The Moscow Times on Monday cited Igor Semin, a cardiovascular surgeon at the hospital, who scathingly criticized the authorities in a social network post for failing to warn the hospital workers about the deadly risks. ‘They were abandoned and left to fend for themselves,’ the newspaper quoted Semin as saying.
Asked about the doctor’s statement, Kremlin spokesman Dmitry Peskov said that the authorities will look into the matter.
Why the US abandoned nuclear cruise missiles as too dangerous
In the mid-1950s, the U.S. Air Force conceived of a nuclear-powered missile dubbed the Supersonic Low Altitude Missile or SLAM.
Powered by an un-shielded nuclear reactor superheating the air in a supersonic ramjet, the missiles would be able to cruise indefinitely around the Earth just a few miles over the ground.

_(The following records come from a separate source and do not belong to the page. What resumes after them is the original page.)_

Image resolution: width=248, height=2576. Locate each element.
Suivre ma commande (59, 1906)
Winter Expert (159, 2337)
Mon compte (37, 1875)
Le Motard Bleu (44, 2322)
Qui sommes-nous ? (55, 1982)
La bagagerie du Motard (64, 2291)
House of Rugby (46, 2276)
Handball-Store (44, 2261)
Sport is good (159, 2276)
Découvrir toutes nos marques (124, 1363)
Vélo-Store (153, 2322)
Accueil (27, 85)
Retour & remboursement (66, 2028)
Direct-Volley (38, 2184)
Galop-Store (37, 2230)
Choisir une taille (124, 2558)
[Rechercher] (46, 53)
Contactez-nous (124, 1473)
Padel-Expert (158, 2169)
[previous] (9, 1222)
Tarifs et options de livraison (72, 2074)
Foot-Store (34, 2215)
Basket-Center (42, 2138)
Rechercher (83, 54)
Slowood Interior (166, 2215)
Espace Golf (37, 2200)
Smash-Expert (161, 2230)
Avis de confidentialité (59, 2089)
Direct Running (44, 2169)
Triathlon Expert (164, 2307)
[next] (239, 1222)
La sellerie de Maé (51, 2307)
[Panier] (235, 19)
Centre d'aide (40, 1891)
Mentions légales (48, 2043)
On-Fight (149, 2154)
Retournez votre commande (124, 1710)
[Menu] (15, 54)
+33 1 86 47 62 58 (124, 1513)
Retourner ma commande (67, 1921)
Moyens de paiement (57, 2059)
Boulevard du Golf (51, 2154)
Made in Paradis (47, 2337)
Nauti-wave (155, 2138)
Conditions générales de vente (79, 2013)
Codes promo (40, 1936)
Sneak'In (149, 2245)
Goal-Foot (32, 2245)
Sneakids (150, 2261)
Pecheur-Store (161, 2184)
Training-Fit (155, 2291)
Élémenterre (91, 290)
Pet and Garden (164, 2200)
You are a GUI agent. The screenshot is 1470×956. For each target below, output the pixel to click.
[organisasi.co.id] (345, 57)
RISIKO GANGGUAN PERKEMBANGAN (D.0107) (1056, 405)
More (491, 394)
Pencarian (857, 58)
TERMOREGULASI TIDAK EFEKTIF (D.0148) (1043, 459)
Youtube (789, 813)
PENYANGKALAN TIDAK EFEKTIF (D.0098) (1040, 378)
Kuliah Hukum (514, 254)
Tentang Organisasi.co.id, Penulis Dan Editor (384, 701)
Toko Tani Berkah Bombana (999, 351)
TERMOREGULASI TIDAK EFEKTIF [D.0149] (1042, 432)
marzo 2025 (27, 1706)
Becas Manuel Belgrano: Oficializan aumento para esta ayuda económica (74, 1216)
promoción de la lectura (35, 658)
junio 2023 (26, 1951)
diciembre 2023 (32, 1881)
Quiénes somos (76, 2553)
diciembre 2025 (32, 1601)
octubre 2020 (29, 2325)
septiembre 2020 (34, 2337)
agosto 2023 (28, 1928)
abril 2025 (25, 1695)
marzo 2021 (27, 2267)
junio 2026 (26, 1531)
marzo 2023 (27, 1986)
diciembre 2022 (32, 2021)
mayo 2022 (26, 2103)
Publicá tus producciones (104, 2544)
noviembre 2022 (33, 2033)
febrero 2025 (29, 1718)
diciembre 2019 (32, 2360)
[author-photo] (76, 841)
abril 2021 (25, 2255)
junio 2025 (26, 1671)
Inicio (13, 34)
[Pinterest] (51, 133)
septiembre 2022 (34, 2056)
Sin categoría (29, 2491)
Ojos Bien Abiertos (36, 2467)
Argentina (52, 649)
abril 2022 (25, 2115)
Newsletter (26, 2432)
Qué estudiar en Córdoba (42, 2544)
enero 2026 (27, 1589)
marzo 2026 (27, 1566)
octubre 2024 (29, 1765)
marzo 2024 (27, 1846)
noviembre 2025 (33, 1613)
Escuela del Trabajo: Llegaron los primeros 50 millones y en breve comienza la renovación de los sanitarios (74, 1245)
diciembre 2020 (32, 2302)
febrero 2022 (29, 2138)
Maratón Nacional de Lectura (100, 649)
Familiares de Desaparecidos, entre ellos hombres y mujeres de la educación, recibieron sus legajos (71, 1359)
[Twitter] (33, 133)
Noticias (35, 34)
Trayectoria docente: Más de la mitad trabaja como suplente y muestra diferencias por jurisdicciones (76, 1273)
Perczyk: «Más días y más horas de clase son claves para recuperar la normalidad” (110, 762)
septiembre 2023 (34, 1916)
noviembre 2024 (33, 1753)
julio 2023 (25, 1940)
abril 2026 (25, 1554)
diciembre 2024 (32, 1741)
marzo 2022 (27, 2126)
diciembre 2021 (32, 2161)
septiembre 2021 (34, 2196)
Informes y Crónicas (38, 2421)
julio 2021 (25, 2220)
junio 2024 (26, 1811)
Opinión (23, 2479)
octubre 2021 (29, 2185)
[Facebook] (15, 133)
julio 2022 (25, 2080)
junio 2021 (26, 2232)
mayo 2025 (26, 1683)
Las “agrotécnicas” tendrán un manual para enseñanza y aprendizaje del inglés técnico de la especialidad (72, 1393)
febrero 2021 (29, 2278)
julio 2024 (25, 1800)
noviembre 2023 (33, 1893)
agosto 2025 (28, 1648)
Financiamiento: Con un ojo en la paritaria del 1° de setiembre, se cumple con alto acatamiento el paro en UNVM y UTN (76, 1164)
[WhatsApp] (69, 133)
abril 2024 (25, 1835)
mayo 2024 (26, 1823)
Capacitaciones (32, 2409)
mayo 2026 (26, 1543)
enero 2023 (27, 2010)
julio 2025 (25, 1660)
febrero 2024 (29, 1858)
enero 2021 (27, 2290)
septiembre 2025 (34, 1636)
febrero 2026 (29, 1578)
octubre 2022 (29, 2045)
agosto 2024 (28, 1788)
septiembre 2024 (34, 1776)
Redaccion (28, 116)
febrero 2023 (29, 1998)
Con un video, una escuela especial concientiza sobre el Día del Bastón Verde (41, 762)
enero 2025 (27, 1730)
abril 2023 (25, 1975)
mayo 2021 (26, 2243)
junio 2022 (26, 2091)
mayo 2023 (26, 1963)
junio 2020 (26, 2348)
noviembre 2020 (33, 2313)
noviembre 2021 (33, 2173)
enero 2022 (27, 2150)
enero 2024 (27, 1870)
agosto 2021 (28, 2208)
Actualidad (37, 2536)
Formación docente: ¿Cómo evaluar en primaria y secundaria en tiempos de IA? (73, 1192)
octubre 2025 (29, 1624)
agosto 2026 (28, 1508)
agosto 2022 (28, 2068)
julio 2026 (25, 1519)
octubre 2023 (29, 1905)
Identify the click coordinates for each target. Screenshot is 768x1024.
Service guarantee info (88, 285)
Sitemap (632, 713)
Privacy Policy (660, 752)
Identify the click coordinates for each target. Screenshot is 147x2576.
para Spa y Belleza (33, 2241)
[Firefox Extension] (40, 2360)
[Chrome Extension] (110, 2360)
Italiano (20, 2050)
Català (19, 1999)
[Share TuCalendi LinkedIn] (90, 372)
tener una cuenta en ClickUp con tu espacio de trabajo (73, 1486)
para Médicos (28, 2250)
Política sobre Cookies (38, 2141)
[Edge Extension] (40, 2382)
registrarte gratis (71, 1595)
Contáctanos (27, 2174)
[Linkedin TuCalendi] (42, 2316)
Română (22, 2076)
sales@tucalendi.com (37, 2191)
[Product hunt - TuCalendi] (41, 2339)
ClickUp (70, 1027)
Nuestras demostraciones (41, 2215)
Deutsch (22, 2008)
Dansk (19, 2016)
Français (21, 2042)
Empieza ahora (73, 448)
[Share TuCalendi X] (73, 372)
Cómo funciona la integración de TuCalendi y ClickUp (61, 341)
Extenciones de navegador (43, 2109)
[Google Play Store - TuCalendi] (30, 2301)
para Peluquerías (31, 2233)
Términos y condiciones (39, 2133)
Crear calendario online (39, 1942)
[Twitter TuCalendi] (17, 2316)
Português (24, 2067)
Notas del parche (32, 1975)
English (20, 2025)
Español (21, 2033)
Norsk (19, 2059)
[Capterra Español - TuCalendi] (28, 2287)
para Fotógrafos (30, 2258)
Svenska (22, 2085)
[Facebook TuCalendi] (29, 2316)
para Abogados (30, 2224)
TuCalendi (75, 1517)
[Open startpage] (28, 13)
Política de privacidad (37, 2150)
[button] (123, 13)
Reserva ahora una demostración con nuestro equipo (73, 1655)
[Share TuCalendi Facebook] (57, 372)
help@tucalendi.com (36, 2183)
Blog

The missiles were intended to deliver nuclear weapon payloads, but would also cause devastating damage via shock waves and radiation.
In the mid-1950s, the U.S. Air Force conceived of a nuclear-powered missile
After launch, the missiles could in theory fly in circles over the ocean indefinitely until called ‘down to the deck.’
Skimming just above the ground, the missiles would be impervious to traditional missile defense and difficult to spot on radar.
After delivering their nuclear warhead payloads, the missiles could continue to cause tremendous damage and loss of life simply by cruising in circles over populated areas spewing radiation and flattening buildings with shock waves.
The missiles could also be crashed into a population center to inflict maximum radiation damage from the un-shielded nuclear core.
The Tory II-A nuclear ramjet prototype was developed by Project Pluto in the early 60s
The U.S. conducted ground tests of a nuclear-powered ramjet engine under Project Pluto, but the project was officially scuttled in 1964 as being too fearsome and provocative.
War planners feared that if the U.S. developed the horrifying and unstoppable missiles, the USSR would be forced to do the same.